About this Famous Person
American jurist and senator from New York
Source : Tim DOWLING
Harris grew up on a farm, and graduated from Union College in 1824. Then he studied law in Albany, and in 1828 was admitted to the bar.
He was a Whig/Anti-Rent member of the New York State Assembly (Albany Co.) in 1845 and 1846. He was a delegate to the New York State Constitutional Convention of 1846. He was a member of the New York State Senate (3rd D.) in 1847.
He was a justice of the New York Supreme Court (3rd D.) from 1847 to 1859, and was ex officio a judge of the New York Court of Appeals in 1850 and 1858.

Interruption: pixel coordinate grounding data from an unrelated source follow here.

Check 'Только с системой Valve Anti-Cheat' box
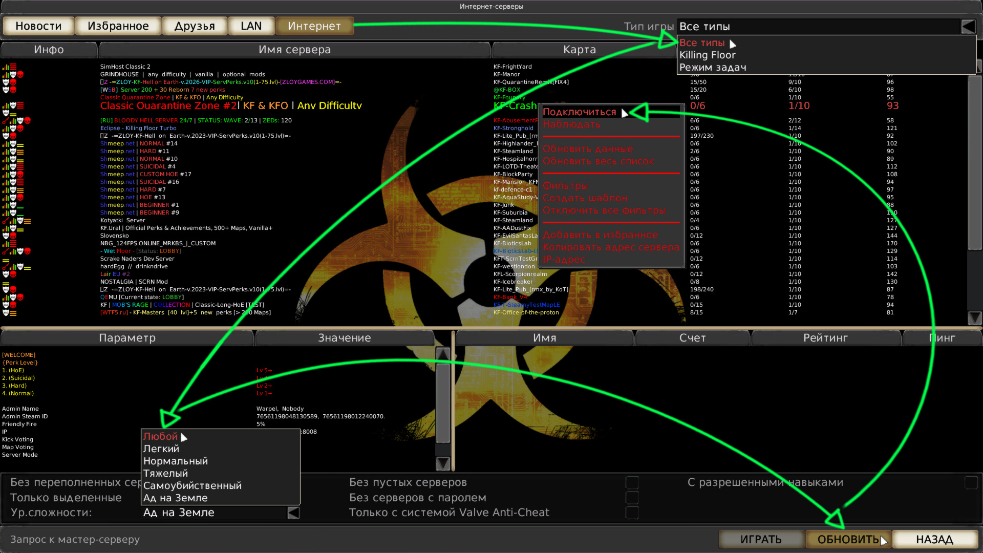Viewport: 983px width, 553px height. [632, 513]
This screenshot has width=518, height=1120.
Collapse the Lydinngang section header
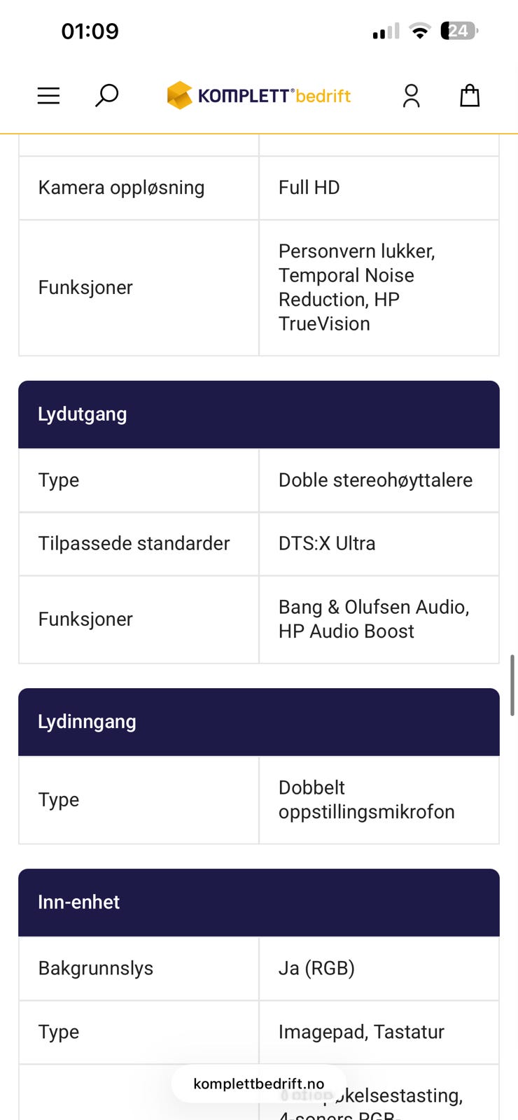click(x=259, y=722)
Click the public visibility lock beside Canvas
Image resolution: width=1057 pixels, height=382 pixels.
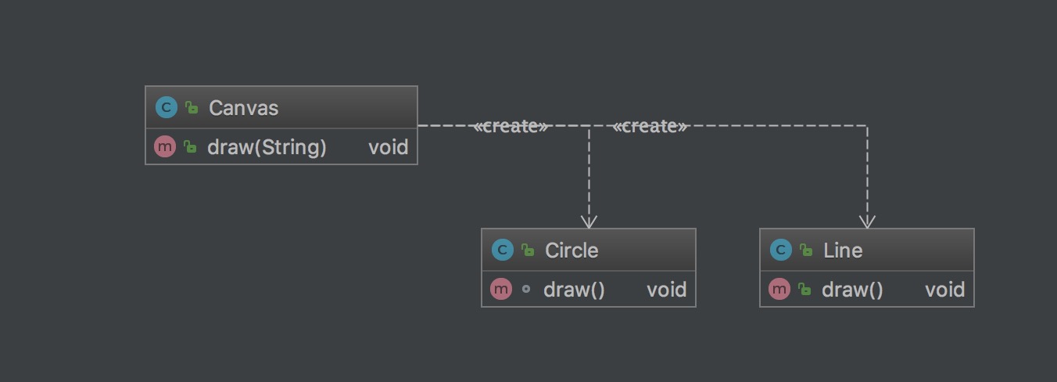(x=192, y=108)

In February 1861, Harris was elected a U.S. Senator from New York to succeed William H. Seward who did not seek re-election, but would be appointed U.S. Secretary of State by Abraham Lincoln. In the U.S. Senate, Harris served on the Committees on Foreign Relations, and the Judiciary, and the Select Joint Committee on the Southern States. Although he supported the administration in the main, he did not fear to express his opposition to all measures, however popular at the time, that did not appear to him either wise or just. He visited Lincoln at the White House often and grew a friendship with him. He was also a good friend of his predecessor in the senate William H. Seward.